# ABOUT THIS TASK:
Extract the data exactly, missing nothing.

[Stored records]
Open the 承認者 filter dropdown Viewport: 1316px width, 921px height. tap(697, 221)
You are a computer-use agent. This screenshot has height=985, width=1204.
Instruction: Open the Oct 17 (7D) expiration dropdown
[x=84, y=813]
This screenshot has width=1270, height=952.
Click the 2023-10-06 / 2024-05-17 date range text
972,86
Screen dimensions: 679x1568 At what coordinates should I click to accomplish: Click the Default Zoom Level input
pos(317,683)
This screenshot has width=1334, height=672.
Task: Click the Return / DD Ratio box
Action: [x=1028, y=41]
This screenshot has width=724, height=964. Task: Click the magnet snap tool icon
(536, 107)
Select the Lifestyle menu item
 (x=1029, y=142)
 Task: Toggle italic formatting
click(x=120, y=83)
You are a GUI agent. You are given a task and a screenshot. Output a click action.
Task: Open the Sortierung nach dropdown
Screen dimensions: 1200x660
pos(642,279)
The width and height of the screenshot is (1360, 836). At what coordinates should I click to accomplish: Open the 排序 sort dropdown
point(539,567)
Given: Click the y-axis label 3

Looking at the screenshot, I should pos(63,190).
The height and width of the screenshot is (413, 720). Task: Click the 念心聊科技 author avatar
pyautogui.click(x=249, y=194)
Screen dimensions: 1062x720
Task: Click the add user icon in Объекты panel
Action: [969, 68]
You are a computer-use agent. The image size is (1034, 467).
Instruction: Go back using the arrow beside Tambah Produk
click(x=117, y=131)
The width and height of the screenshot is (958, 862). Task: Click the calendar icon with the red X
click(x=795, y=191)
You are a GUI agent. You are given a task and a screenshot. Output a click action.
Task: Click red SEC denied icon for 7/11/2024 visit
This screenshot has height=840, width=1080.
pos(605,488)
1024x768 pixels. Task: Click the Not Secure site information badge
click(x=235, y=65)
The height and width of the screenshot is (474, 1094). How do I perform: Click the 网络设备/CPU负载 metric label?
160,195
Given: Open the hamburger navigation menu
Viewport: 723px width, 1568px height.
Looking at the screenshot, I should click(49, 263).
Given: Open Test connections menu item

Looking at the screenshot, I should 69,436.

# RESULT OF THE EXERCISE:
Open the 承認者 filter dropdown Viewport: 1316px width, 921px height. tap(697, 221)
You are a computer-use agent. This screenshot has height=985, width=1204.
Instruction: Open the Oct 17 (7D) expiration dropdown
[x=84, y=813]
This screenshot has width=1270, height=952.
Click the 2023-10-06 / 2024-05-17 date range text
972,86
Screen dimensions: 679x1568 At what coordinates should I click to accomplish: Click the Default Zoom Level input
pos(317,683)
This screenshot has width=1334, height=672.
Task: Click the Return / DD Ratio box
Action: [x=1028, y=41]
This screenshot has width=724, height=964. Task: Click the magnet snap tool icon
(536, 107)
Select the Lifestyle menu item
 (x=1029, y=142)
 Task: Toggle italic formatting
click(x=120, y=83)
You are a GUI agent. You are given a task and a screenshot. Output a click action.
Task: Open the Sortierung nach dropdown
Screen dimensions: 1200x660
pos(642,279)
The width and height of the screenshot is (1360, 836). At what coordinates should I click to accomplish: Open the 排序 sort dropdown
point(539,567)
Given: Click the y-axis label 3

Looking at the screenshot, I should pos(63,190).
The height and width of the screenshot is (413, 720). Task: Click the 念心聊科技 author avatar
pyautogui.click(x=249, y=194)
Screen dimensions: 1062x720
Task: Click the add user icon in Объекты panel
Action: [969, 68]
You are a computer-use agent. The image size is (1034, 467).
Instruction: Go back using the arrow beside Tambah Produk
click(x=117, y=131)
The width and height of the screenshot is (958, 862). Task: Click the calendar icon with the red X
click(x=795, y=191)
You are a GUI agent. You are given a task and a screenshot. Output a click action.
Task: Click red SEC denied icon for 7/11/2024 visit
This screenshot has height=840, width=1080.
pos(605,488)
1024x768 pixels. Task: Click the Not Secure site information badge
click(x=235, y=65)
The height and width of the screenshot is (474, 1094). How do I perform: Click the 网络设备/CPU负载 metric label?
160,195
Given: Open the hamburger navigation menu
Viewport: 723px width, 1568px height.
Looking at the screenshot, I should click(49, 263).
Given: Open Test connections menu item

Looking at the screenshot, I should 69,436.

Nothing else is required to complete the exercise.